Two families of instruments are exported:
- **Periodic gauges** (30 instruments) — sampled from `Runtime::diagnostics()`
on a configurable poll interval. Covers per-feed frame counts, queue depths,
stage latencies, view-state, batch metrics, and runtime uptime.
- **Event-driven counters** (18 instruments) — incremented in real time as
`HealthEvent` variants arrive via `health_subscribe()`. Covers source
disconnects, reconnects, stage errors, panics, feed restarts, backpressure
drops, view epoch changes, and view degradations.
```rust
use nv_metrics::MetricsExporter;
// Inside a tokio runtime:
let _exporter = MetricsExporter::builder()
.runtime_handle(handle.clone())
.otlp_endpoint("http://localhost:4317")
.service_name("my-app")
.build()?;
// Gauges poll automatically; health counters fire on events.

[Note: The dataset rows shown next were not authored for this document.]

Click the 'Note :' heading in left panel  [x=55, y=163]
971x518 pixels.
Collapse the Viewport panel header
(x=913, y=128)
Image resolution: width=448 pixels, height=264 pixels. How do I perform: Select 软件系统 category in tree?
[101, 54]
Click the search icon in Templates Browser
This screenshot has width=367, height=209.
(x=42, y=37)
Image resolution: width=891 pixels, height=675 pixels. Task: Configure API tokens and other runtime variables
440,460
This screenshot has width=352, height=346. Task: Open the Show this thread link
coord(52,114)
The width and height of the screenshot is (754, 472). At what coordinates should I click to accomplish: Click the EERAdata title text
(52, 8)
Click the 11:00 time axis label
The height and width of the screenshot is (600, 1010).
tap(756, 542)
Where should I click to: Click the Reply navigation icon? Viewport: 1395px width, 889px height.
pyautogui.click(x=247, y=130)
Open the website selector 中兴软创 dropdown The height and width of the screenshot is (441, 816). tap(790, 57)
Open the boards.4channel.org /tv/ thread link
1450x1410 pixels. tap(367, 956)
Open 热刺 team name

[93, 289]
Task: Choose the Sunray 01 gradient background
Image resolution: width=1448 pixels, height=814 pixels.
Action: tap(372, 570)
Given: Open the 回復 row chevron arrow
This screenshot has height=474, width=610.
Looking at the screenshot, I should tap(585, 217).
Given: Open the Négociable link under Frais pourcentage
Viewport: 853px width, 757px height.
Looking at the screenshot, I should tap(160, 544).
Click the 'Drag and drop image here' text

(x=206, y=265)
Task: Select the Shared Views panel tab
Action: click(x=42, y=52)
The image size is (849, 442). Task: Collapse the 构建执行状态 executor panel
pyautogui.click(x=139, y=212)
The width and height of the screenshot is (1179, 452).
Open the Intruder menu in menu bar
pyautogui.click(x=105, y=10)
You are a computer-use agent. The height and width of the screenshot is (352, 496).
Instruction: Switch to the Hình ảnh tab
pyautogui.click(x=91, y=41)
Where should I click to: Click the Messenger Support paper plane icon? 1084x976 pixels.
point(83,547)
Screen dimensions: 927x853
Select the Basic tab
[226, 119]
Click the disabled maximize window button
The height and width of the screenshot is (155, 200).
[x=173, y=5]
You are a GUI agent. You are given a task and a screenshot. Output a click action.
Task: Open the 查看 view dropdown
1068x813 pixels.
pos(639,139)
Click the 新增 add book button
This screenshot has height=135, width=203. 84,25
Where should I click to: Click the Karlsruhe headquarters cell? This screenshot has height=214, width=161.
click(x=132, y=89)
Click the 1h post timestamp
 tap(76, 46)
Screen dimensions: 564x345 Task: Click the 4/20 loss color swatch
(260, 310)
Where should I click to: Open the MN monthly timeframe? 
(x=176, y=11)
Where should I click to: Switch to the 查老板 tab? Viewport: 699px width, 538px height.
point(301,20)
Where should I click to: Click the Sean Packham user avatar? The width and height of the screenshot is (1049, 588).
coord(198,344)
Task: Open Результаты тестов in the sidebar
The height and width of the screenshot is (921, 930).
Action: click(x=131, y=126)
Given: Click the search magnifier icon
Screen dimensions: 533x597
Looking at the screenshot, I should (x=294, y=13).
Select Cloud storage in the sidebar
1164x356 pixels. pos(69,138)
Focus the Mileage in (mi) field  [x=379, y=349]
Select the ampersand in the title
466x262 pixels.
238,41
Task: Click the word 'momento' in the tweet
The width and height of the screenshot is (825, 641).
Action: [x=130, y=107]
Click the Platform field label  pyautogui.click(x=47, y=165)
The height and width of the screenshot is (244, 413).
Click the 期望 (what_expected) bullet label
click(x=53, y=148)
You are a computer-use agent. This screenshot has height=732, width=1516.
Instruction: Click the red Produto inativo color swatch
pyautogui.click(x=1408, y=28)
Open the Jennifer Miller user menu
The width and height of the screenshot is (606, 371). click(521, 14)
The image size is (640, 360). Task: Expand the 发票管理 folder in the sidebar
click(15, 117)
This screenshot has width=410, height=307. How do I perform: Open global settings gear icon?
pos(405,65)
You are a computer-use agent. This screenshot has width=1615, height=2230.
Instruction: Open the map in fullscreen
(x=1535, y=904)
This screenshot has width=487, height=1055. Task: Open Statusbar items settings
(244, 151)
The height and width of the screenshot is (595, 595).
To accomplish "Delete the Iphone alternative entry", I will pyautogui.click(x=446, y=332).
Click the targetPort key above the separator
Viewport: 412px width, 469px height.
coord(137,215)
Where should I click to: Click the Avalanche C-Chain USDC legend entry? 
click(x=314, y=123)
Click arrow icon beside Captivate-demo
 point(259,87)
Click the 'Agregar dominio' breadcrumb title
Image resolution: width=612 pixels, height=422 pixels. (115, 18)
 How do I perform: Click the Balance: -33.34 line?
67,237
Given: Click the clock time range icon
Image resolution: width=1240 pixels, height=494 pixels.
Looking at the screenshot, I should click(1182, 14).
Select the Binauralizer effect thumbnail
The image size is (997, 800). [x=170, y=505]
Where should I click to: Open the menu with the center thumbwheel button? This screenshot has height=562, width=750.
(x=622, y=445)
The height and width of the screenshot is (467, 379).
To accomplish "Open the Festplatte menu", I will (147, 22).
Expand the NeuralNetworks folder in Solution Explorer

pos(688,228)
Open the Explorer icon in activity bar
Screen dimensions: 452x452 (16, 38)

// Call exporter.shutdown().await for clean teardown;
// drop alone cancels the poll loop but does not flush.
```
See the [nv-metrics crate docs](nv-metrics/src/lib.rs) for the full instrument
table and builder options.
## License
Licensed under either of
- [Apache License, Version 2.0](LICENSE-APACHE)
- [MIT License](LICENSE-MIT)
at your option.
### Contribution
Unless you explicitly state otherwise, any contribution intentionally submitted
for inclusion in this project by you, as defined in the Apache-2.0 license,
shall be dual licensed as above, without any additional terms or conditions.